I do agree with those who feel that we're letting the side down if we fail to answer to any name other than "Sir" or "Ma'am" with something even more pejorative than whatever the inferior lifeform just spewed at us. I like "Child." As in, "Child, where is your mother? Does she know you're playing with the cash register?" 

Here, once again, because I really do feel sympathy for decent human beings who have been hired as clerks (it's just that so many of the chains positively look for obnoxious extroverts), are the ways decent human beings in minimum-hourly-wage jobs make themselves recognized:

1. The customer speaks first. Nice, kind, courteous people usually don't speak to other people's employees when they have no questions or complaints. This is good. Enjoy the peace.

2. In the rare emergencies when it's necessary for an employee to speak first, the employee begins with  a polite apology, as in "Excuse me, Ma'am, I think you dropped a billfold," or "I beg your pardon, Sir, is that your car that that other car just hit?"

3. If the employee knows any personal information about the customer, such as per name, the employee keeps that information absolutely silent.

4. If the customer continues to chatter while the employee is operating a computer or cash register, the employee may say, "Excuse me, please, I need to focus on my job." The only noises that come out of the employee's mouth while calculating, scheduling, etc., are reading off the information in the computer or record book. 
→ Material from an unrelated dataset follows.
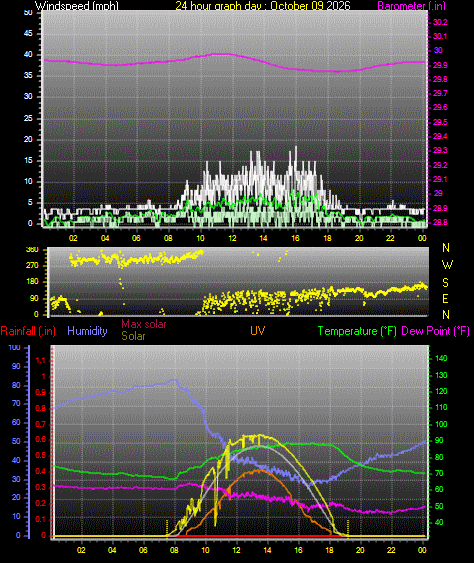Click the 22 hour tick on bottom graph
Viewport: 474px width, 563px height.
coord(391,550)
5. The only words the employee normally needs to say, since the employee can simply show the customer what's in the computer or record book, are "Thank you." "Sir" and "Ma'am" are optional; we don't need to continue to call a person who is already there, but if there is a reason to "call" one person in a group, the employee calls all adults "Sir" or "Ma'am." "Miss" and "Mister" are acceptable if, and only if, the customer is obviously much younger than the employee. If people look old enough to vote, the default assumption should be that they look better preserved because they lead healthier lives.

6. People who apply for jobs that involve customer service need to be able to deal with the reality of those jobs: they are in a subordinate position from the day they start those jobs to the day they leave. If an employee feels a craving to "assert personhood" by speaking without due deference to customers, that employee should seek professional help.

7. Simple fatigue may cause an employee's body language to look defiant (person is defying the feeling of exhaustion). Customers will charitably overlook this if the employee's fully voluntary behavior, i.e. words, are appropriately deferential. 

However, if an employee indulges in insolence, customers may penalize the employee not only for "standing up tall" when person is tired, but for happening to be physically larger than the customer. Large females who sound as if they're claiming familiarity with customers are especially subject to ridicule, and I know it's not fair, I understand it's not politically correct, but 250-pound females should be very sure to maintain a healthy distance such that they couldn't possibly fall onto anyone if they were to collapse, they should make sure they look at customers' chins rather than their eyes, and they should make sure they murmur their "Yes, Ma'am" and "Thank you, Sir," if they don't want to be described as horrorcows. Life is not fair to anyone. Horrorcows should consider that they might have been born into smaller, healthier, better preserved bodies and consequently gone through life feeling as if they were about to have to head-butt the paunches of big fat ugly bullies. "Horrorcow" is the way this web site spells a few different words in the local dialect that sound even uglier. Ugly words are appropriate for the ugly behavior of horrorcows.

Addco should be aware that it's all over town that the horrorcow from Chicago threw herself at someone's cringing and dodging husband, and I don't care which Addington she married, she should not be working inside the store.